WHAT THIS TASK INVOLVES: Write out everything in the items below, from the line containing "You are a GUI" down to the line containing "[x=72, y=910]", including both of those lines. Leave the pictures out.

RECORD LIST:
_ _ _ _ _ _ _

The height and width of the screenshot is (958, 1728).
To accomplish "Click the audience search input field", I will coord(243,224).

_ _ _ _ _ _ _

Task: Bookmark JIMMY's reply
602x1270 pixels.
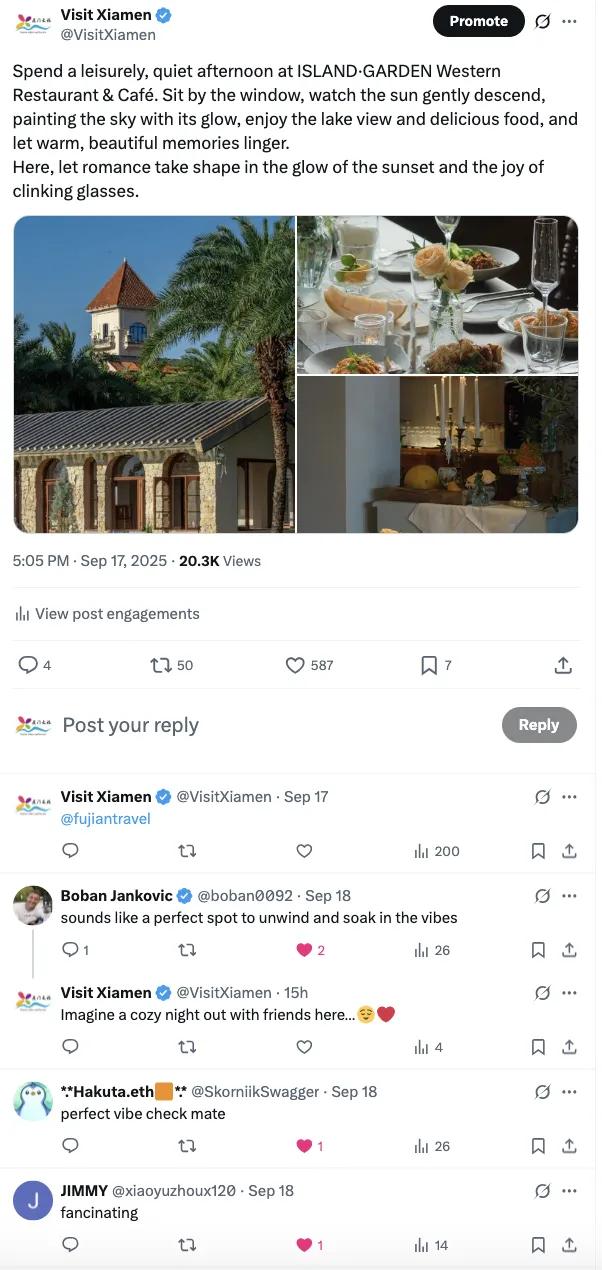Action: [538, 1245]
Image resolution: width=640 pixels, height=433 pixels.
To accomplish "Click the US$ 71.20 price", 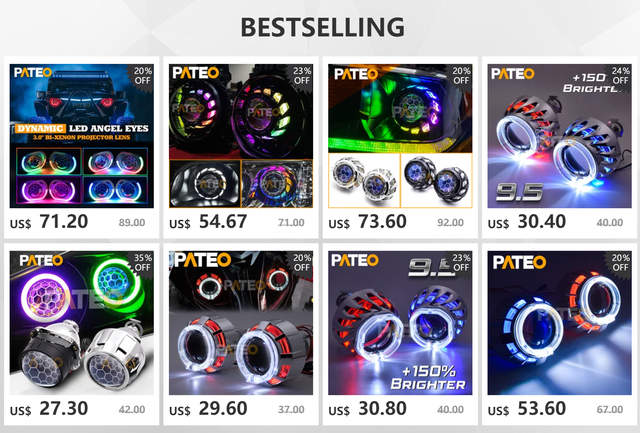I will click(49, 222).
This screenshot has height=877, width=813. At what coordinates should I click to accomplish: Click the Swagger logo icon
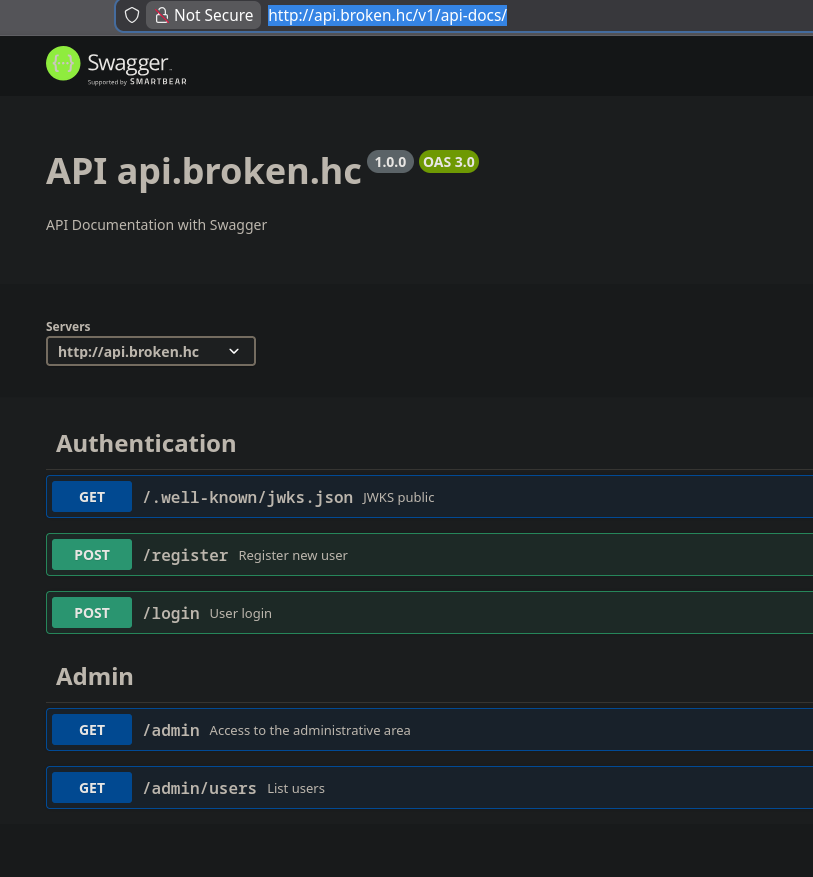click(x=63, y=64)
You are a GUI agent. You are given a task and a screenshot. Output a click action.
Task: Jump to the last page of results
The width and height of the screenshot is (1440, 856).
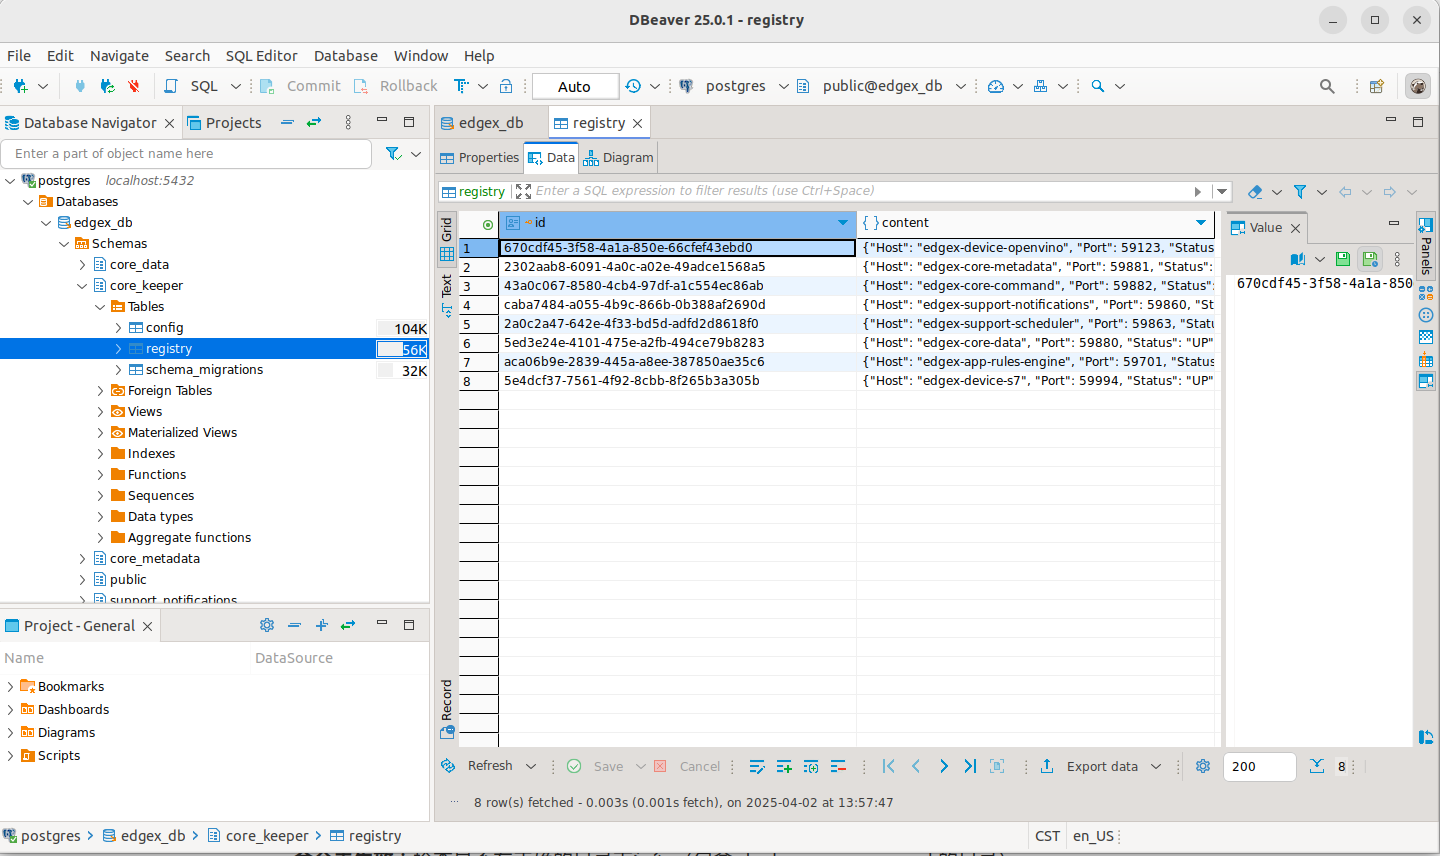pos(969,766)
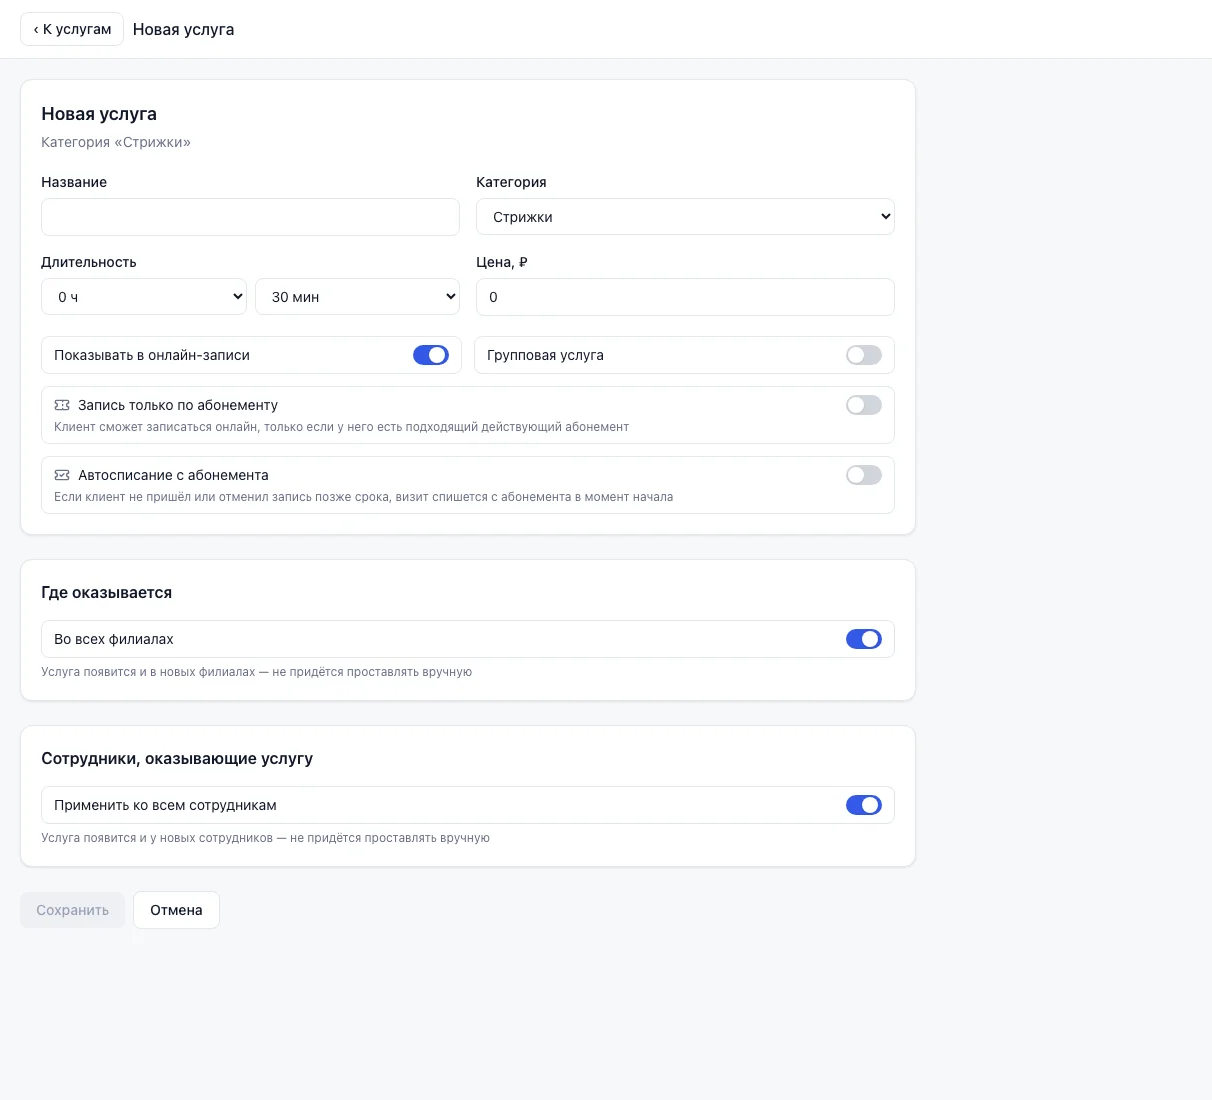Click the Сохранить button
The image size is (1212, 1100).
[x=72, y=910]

_ _ _ _ _ _ _

RESPONSE TO THE EXERCISE:
You are a GUI agent. You are given a task and a screenshot. Output a click action.
Task: Jump to the last page of results
The width and height of the screenshot is (1440, 856).
pos(969,766)
Click the Сохранить button
The image size is (1212, 1100).
[x=72, y=910]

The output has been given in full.